Al mismo tiempo que Petra volvía a Managua, recibí noticias de Consuelo. Su experiencia en Madrid fue dura al principio: se sintió muy sola y pasó mucho miedo. Pero, poco a poco, fue adaptándose. Se informó de los trámites que tenía que seguir y logró, gradualmente, homologar su título de enfermera y regularizar, provisionalmente, su situación en España. En un correo electrónico me comentaba que había logrado renovar su tarjeta de residencia y que, en un año aproximadamente, podría pedir la nacionalidad en su país de acogida: “Estoy trabajando en una residencia de mayores y esporádicamente hago turnos en un hospital público, así puedo ir abriéndome camino. Espero conseguir trabajar en alguno pronto, fija. Además, me he ido a vivir sola, he rentado un piso pequeño pero bonito en Vallecas”.
Para cuando recibí el correo electrónico de Consuelo, Juanita ya se había jubilado y había vuelto a su Corinto natal. Consuelo compensaba la pírrica pensión que recibía su madre con una pequeña parte del sólido salario que recibía como enfermera en España.

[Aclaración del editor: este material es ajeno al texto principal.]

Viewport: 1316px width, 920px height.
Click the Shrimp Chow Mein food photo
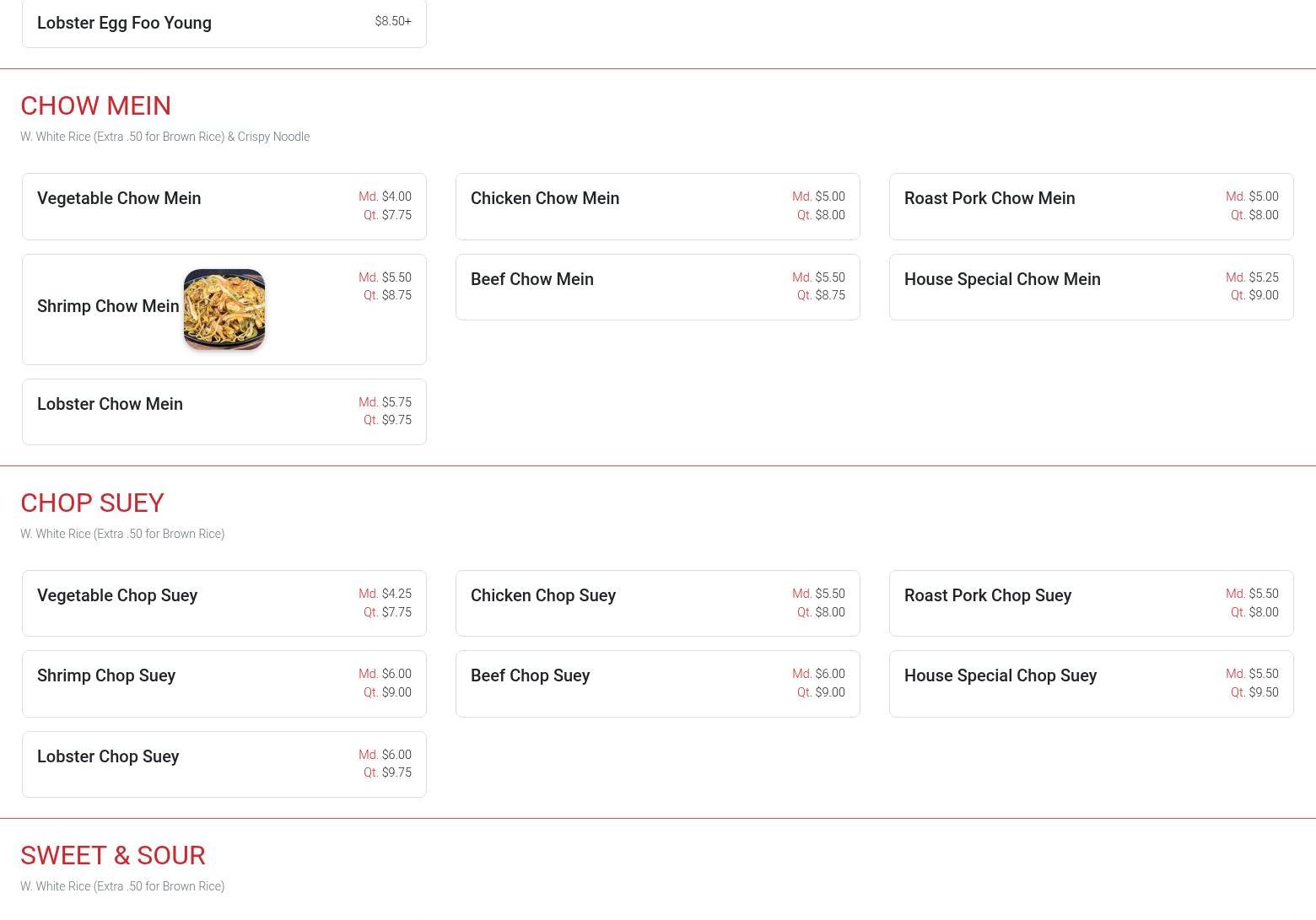[224, 309]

Quizás en breve vuelva a recibir noticias de Consuelo. Viendo lo bien que ha sabido llevar su experiencia migratoria, no me extrañaría que, llegado el momento, me anuncie que finalmente ha conseguido tanto el contrato fijo como la anhelada nacionalidad española. Puede que entonces lo celebre viajando a algún país exótico con su prima Marta.
Si tuviera que sacar una conclusión de este texto diría que, para que una experiencia migratoria salga bien, es preciso minimizar los factores que puedan dar al traste con el objetivo migratorio: Idear pormenorizadamente un plan a largo plazo, estudiar en detalle si el entorno de la persona que va a migrar favorece o impedimenta la decisión migratoria (a nivel económico, de estabilidad…), tratar de seguir el ejemplo de alguien que ya viajó, intentar ir acompañado de alguien de confianza…
En cualquier caso, hoy parece indispensable que exista una institución que trabaje y regule el fenómeno de las migraciones internacionales. Prueba de ello es, quizás, el acuerdo de Relación entre la Organización Internacional para las Migraciones (OIM) y las Naciones Unidas que aprobaron estas últimas en julio de 2016 a través de la Asamblea General de sus Estados Miembros.
Miguel Forcat Luque es economista por la Universidad Complutense de Madrid y trabaja para la Comisión de la Unión Europea. Este artículo no refleja necesariamente el punto de vista de la institución para la que trabaja.